“Challenge For The Sake Of Faith - Challenge For The Sake Of Truth - Challenge For The Purpose Of Our Soul”

Teaching Delivered Through

Frances Marie Klug

February 2, 1983

VT830202A

“Challenge need not be an angry war of words or debate, but challenge can be handled with dignity, respect in an honorable way so that only the desire for justice is the goal.

Challenging in sport is a challenge for skill. A challenge at war is a challenge of survival for a cause. Expressing challenge in dealing with one’s Faith in God is a challenge that should never be misunderstood. This challenge is one that should be handled with charity, honesty, reliability, and express generosity in its every mood.

Our innate Faith says to us God is Love, God is Merciful, God is Hope, in God we will always receive justice.

To deal with men who have openly ascribed to a vocation that says, ‘I want to teach all men about God,’ it is a vocation that bears with it a security in the feeling that such a man can be depended upon to direct the Goal of our Soul.

In the innocence of Faith there is sometimes an overconfidence in this man, never wanting to discredit him or to challenge his ideas so it will diminish him in the eyes of others, but we have reached a time in History, a time of honorable challenge in defense of our Faith, insisting that those who have ascribed to this vocation return the respect to us, as they feel they should have from us.

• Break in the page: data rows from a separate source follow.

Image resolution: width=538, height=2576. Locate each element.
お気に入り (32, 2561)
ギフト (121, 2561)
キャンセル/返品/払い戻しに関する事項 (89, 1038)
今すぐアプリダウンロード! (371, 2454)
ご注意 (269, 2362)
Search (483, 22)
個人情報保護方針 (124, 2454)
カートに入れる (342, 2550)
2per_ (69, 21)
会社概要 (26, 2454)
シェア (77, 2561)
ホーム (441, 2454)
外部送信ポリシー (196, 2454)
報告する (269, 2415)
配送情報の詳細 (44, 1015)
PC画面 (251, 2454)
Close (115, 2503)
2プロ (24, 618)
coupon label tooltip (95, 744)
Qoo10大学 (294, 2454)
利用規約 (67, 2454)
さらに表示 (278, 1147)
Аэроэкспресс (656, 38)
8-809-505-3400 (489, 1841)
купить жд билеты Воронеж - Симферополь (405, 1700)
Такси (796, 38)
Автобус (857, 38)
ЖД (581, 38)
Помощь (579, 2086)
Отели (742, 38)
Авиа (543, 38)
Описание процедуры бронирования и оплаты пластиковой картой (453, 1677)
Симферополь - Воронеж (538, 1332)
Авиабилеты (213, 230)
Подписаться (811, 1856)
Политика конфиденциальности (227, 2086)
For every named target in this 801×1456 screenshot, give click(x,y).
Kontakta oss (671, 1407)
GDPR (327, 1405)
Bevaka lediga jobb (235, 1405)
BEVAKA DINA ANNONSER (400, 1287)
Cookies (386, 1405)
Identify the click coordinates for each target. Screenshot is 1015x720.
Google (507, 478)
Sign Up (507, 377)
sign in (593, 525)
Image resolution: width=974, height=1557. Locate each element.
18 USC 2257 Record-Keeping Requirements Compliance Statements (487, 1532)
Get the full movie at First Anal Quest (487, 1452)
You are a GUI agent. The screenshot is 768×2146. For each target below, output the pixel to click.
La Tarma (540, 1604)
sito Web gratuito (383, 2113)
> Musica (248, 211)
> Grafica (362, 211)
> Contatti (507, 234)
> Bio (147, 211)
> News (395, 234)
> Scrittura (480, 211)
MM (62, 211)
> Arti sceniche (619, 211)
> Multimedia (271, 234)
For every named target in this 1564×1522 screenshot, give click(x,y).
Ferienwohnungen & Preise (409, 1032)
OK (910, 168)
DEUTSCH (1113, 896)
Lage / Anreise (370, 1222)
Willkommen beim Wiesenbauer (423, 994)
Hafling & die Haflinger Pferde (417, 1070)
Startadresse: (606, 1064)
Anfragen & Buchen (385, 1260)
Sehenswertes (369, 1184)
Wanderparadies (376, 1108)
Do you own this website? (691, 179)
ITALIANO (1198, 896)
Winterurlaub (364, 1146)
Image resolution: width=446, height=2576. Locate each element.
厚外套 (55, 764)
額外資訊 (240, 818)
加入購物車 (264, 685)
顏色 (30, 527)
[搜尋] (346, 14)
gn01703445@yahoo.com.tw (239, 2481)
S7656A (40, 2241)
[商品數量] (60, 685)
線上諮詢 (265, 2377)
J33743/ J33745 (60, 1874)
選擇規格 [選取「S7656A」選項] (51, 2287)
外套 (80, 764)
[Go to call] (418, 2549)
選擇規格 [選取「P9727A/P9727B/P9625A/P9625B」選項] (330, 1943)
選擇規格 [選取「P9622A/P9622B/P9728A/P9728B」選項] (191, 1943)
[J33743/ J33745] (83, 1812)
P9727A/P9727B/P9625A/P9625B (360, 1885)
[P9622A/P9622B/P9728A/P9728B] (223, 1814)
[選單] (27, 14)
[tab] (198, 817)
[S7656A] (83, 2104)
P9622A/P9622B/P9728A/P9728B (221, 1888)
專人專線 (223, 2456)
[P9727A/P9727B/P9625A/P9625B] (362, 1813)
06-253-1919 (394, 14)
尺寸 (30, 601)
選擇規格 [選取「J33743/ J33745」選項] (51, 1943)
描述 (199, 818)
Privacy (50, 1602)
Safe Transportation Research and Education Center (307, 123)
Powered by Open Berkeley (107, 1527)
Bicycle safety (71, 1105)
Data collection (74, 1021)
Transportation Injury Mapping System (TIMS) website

No man is a god. There is only One God. No man is immortal. No man is truly infallible.

Through the years we have been led to believe things that we have gone along with even when we did not agree with them, but these things were based on respect for the vocation even when we did not respect the men.

No one is asking that closets be opened to the world to divulge to the whole world the incompetencies, the idiosyncrasies, the misinterpretations, the conflicts, the power that was utilized to overpower individuals who were in positions of power in the administration area. But, as Roman Catholics, we, as all other men in the world, will have to face God for every thought, word, deed, act or action we perform, right or wrong.

With this responsibility facing us, we must not ignore the Judgment of our acts, of our behavior, and we must have the strength and the courage and the perseverance to stand up and be counted in this world, challenging those who ascribe to being the leaders of our Faith and morals.

Challenge is many times a healthy way to clear the air. Challenge takes sides: for purpose, for reason, to prove a point or to win a cause.

As Roman Catholics, with all this knowledge of the necessity for challenge in our time, we must see challenge in the dignity, respect and honor due our Faith, due our Soul, and due to the very fact that we are dedicated and committed Roman Catholics.”